We collected several caterpillars while on a nature walk the other day. Of course we had to bring them home and see what they were going to "grow up to be"!
We constructed them a large double-cup home and made sure to poke several small holes on the top. The cups were taped together so we had no escapees! We also added several stalks of the plant they were found on, all creatures need to eat!
After 2 days, three of our guests had gone into Chrysalis.
I released the others back outside and then we waited ....
and waited ....
After 6 days... we have our first butterfly!
A chrysalis is the pupal stage of butterflies. The term is derived from the metallic gold-coloration found in the pupae of many butterflies, referred to by the Greek term χρυσός (chrysós) for gold.
When the caterpillar is fully grown, it makes a button of silk which it uses to fasten its body to a leaf or a twig. Then the caterpillar's skin comes off for the final time. Under this old skin is a hard skin called a chrysalis.

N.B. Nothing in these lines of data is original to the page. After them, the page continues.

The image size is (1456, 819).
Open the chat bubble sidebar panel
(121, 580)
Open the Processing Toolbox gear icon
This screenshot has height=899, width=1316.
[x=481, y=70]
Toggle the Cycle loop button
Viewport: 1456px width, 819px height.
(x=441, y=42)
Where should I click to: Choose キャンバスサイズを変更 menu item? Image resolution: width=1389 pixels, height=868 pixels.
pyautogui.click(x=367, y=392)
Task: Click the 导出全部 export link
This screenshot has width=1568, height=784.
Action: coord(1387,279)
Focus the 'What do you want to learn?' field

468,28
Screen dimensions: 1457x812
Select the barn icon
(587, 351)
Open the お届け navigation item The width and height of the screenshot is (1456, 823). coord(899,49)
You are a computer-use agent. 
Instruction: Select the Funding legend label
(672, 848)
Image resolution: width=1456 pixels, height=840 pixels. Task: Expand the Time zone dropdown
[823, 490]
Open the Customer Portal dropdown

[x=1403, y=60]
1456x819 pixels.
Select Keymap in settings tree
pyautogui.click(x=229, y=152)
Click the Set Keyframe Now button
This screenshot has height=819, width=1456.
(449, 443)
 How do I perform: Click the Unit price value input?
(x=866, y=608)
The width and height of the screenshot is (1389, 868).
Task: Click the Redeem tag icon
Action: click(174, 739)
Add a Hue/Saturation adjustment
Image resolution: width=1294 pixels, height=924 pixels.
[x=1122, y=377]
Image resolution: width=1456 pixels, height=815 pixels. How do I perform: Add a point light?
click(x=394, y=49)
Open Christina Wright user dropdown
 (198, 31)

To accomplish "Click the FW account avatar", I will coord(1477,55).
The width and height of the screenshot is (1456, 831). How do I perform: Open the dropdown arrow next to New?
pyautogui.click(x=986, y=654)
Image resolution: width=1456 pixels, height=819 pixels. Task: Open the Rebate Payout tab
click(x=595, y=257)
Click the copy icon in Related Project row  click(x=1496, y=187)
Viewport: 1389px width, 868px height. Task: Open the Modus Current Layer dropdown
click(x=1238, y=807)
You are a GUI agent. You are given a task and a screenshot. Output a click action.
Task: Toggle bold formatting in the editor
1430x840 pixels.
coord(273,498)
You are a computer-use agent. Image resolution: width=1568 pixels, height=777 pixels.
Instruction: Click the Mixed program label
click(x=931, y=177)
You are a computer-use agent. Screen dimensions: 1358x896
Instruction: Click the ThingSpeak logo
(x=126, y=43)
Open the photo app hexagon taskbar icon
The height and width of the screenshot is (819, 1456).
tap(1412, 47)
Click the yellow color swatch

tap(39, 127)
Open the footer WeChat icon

On emerging the butterfly uses a liquid which softens the shell of the chrysalis. Additionally, it uses two sharp claws located on the thick joints at the base of the forewings to help make its way out. Having emerged from the chrysalis, the butterfly will usually sit on the empty shell in order to expand and harden its wings. However, if the chrysalis was near the ground (such as if it fell off from its silk pad), the butterfly would find another vertical surface to rest upon and harden its wings (such as a wall or fence).
Moth pupae are usually dark in color and either formed in underground cells, loose in the soil, or their pupa is contained in a protective silk case called a cocoon.
It is important to differentiate between pupa, chrysalis and cocoon. The pupa is the stage between the larva and adult stages. The chrysalis is a butterfly pupa. A cocoon is a silk case that moths, and sometimes other insects, spin around the pupa.